The RG-improved Twin Higgs effective potential at NNLL

TL;DR

This paper improves the theoretical prediction of the Higgs potential in the Twin Higgs model using renormalization group techniques at NNLL accuracy, showing that infrared effects alone can explain the observed Higgs mass.

Contribution

It introduces a model-independent effective Lagrangian and applies background field methods to systematically resum loop diagrams, enhancing the precision of Higgs mass predictions in the Twin Higgs framework.

Findings

Predicted Higgs mass around 120 GeV

Ultraviolet cutoff estimated at 10-20 TeV

Infrared effects suffice to explain the Higgs mass

Abstract

We present the Renormalization Group improvement of the Twin Higgs effective potential at cubic order in logarithmic accuracy. We first introduce a model-independent low-energy effective Lagrangian that captures both the pseudo-Nambu-Goldstone boson nature of the Higgs field and the twin light degrees of freedom charged under a copy of the Standard Model. We then apply the background field method to systematically re-sum all the one loop diagrams contributing to the potential. We show how this technique can be efficient to implicitly renormalize the higher-dimensional operators in the twin sector without classifying all of them.
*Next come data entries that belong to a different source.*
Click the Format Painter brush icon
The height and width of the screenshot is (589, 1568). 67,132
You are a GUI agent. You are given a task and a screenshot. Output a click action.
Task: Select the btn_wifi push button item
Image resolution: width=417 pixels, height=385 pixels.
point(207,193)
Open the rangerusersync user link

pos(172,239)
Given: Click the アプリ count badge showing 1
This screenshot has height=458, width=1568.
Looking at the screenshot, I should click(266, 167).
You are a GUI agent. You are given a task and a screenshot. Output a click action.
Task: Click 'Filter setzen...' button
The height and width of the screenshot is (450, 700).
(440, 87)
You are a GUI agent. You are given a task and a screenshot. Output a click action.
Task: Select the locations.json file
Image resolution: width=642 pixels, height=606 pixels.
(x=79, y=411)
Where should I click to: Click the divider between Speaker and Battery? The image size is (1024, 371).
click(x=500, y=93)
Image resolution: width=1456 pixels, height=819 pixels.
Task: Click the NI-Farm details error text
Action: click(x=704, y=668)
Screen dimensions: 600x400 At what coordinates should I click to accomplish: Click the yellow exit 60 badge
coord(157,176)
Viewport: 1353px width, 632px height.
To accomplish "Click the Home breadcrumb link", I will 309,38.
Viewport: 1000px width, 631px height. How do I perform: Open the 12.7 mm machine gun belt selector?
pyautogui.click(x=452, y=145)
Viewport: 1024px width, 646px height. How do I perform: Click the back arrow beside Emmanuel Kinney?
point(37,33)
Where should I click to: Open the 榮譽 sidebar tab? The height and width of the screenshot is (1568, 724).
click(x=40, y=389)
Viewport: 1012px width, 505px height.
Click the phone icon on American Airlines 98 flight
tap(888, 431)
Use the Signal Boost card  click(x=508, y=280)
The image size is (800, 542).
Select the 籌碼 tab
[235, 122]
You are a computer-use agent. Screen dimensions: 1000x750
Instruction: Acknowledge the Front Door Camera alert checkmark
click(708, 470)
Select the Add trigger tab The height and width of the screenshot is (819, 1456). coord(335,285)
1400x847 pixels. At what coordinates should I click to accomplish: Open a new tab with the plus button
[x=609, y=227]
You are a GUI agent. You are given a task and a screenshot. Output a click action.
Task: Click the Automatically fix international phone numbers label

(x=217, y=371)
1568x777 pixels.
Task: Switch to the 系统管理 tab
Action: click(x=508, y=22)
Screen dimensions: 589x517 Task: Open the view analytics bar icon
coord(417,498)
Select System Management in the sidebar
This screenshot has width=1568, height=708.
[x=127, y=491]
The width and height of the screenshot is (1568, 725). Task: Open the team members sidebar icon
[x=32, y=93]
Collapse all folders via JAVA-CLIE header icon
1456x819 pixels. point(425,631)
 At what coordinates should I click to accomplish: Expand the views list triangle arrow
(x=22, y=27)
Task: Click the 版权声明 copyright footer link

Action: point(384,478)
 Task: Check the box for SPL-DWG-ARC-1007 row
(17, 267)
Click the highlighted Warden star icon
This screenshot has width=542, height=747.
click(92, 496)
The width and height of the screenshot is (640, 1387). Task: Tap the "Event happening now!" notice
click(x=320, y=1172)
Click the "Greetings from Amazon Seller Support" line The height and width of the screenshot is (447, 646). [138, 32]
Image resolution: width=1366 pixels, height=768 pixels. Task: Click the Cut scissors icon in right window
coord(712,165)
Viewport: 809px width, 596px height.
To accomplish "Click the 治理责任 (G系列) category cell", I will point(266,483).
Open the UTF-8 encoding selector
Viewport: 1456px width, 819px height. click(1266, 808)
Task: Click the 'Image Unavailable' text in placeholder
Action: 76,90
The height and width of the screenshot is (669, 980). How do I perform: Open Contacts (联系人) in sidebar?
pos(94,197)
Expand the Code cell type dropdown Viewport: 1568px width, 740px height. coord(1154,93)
A prediction for the Higgs mass in the Twin Higgs model is derived and found to be of the order of $M_H \sim 120 ~\text{GeV}$ with an ultraviolet cut-off $m_*\sim 10-20 ~\text{TeV}$. Irrespective of any possible ultraviolet completion of the low-energy Lagrangian, the infrared degrees of freedom alone are therefore enough to account for the observed value of the Higgs mass through running effects.